■ **Work to complete**
Tally the lines of the records below that contain the word "Enable" and reply with the count alone.

+--

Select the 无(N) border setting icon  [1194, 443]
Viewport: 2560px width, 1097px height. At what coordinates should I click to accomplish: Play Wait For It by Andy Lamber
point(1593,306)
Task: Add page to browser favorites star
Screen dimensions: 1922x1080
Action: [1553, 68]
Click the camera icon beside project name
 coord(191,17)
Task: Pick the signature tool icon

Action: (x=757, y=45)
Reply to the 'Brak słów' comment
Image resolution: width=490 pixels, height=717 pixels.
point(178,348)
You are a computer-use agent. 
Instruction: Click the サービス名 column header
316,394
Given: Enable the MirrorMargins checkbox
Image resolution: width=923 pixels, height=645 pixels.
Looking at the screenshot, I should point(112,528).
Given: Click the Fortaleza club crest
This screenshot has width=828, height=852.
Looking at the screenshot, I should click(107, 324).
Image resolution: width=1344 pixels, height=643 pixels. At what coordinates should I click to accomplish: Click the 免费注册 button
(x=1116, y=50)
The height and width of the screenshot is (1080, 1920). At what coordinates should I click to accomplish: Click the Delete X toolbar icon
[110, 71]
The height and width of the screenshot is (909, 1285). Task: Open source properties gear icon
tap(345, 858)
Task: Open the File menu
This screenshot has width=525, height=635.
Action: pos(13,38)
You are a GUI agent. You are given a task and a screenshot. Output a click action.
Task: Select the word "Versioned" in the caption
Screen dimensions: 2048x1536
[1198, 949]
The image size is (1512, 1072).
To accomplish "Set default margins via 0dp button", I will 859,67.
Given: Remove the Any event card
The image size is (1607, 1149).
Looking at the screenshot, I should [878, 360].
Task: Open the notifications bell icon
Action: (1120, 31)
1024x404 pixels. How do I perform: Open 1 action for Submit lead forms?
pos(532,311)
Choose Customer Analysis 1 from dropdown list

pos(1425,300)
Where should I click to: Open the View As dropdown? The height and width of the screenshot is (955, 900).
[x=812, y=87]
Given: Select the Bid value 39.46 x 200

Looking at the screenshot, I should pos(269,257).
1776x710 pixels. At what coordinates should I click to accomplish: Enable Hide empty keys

+--

■ **Written reply**
2